Soal =>
A) Tolong tulis ulang bagian pendapat hukum di bawah, mulai dari "LEGAL OPINION" dan terus sampai "yang semu sifatnya.", dengan mengganti "perbankan" menjadi "bank-bank".
B) Jawab pertanyaan berikut berdasarkan pendapat hukum di bawah.
(i) Dengan ikatan apa fasilitas kredit yang ditawarkan perbankan disarankan untuk digunakan?
(ii) Dalam kredit kepemilikan, atas nama siapa objek Fidusia?
(iii) Siapa yang dimaksud dengan pihak lessee?

LEGAL OPINION
Question: Perusahaan kami bergerak dibidang alat-alat
berat. Untuk memenuhi kebutuhan alat-alat berat untuk operasional kantor,
sebaiknya perusahaan kami memakai leasing atau kredit ke bank?
Brief Answer: Dari segi praktik bisnis maupun regulasi yang
ada, jangan pernah menggunakan layanan jasa perusahaan leasing (lessor), namun sebaiknya menggunakan
fasilitas “Kredit Kendaraan Bermotor” (ataupun alat berat) yang ditawarkan
perbankan dengan ikatan Fidusia. Ketika kita mencampur-aduk pilihan bisnis
untuk menyewa atau menjadi pemilik dengan kredit, yang terjadi ialah kerancuan
lembaga leasing yang cenderung “menjebak” dan “menjerat” dengan iming-iming
“hak opsi” yang semu sifatnya.
PEMBAHASAN:
Perlu kita pahami, terdapat
perbedaan konsepsi yuridis secara kontras antara “sewa guna usaha” (leasing)
terhadap kredit barang-barang modal seperti antara lain kendaraan maupun
alat-alat berat yang menjadi faktor produksi dari debitor maupun pihak lessee (pihak penyewa objek leasing). Yang
dalam hal ini perlu dipahami ialah perbedaan konsepsi dalam hal kepemilikan
objek benda bergerak.
Bila dalam kredit kepemilikan
kendaraan bermotor maupun alat berat dan barang-barang produksi lainnya yang
bersifat bergerak, perbankan selaku lembaga keuangan berkedudukan selaku
kreditor sekaligus pemegang ikatan jaminan Fidusia terhadap objek barang yang
diberikan kredit, sementara pihak debitor telah efektif sebagai pemilik
objek kredit (sehingga objek Fidusia telah atas nama debitor bersangkutan),
hanya saja objek barang bergerak dipercayakan untuk dipegang dan dikelola
sebagai faktor produksi pihak debitor meski statusnya sebagai agunan / jaminan
pelunasan piutang.

Data yang Diberikan =>
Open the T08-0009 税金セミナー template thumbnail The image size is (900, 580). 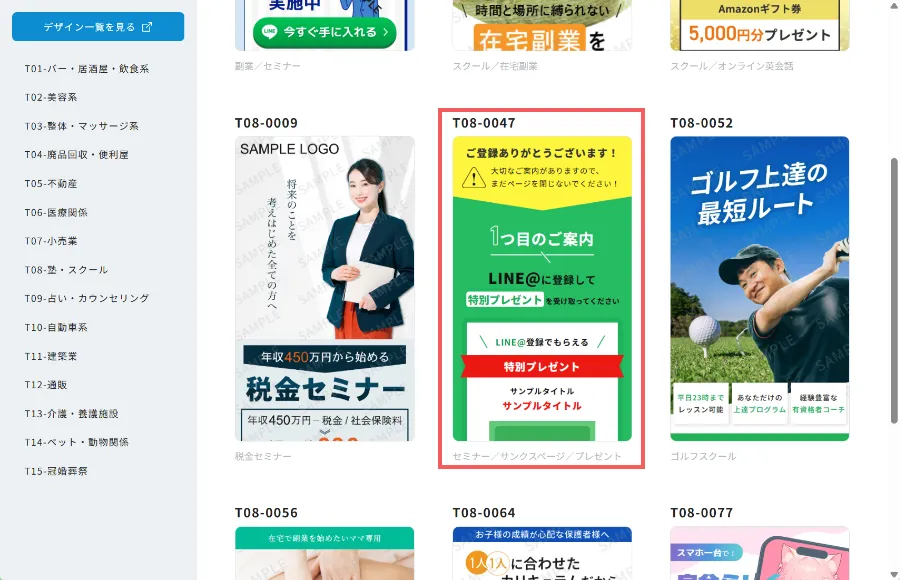(x=324, y=288)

Jawaban Latihan =>
A)
LEGAL OPINION
Question: Perusahaan kami bergerak dibidang alat-alat
berat. Untuk memenuhi kebutuhan alat-alat berat untuk operasional kantor,
sebaiknya perusahaan kami memakai leasing atau kredit ke bank?
Brief Answer: Dari segi praktik bisnis maupun regulasi yang
ada, jangan pernah menggunakan layanan jasa perusahaan leasing (lessor), namun sebaiknya menggunakan
fasilitas “Kredit Kendaraan Bermotor” (ataupun alat berat) yang ditawarkan
bank-bank dengan ikatan Fidusia. Ketika kita mencampur-aduk pilihan bisnis
untuk menyewa atau menjadi pemilik dengan kredit, yang terjadi ialah kerancuan
lembaga leasing yang cenderung “menjebak” dan “menjerat” dengan iming-iming
“hak opsi” yang semu sifatnya.

B)
(i) Ikatan Fidusia.
(ii) Atas nama debitor bersangkutan.
(iii) Pihak penyewa objek leasing.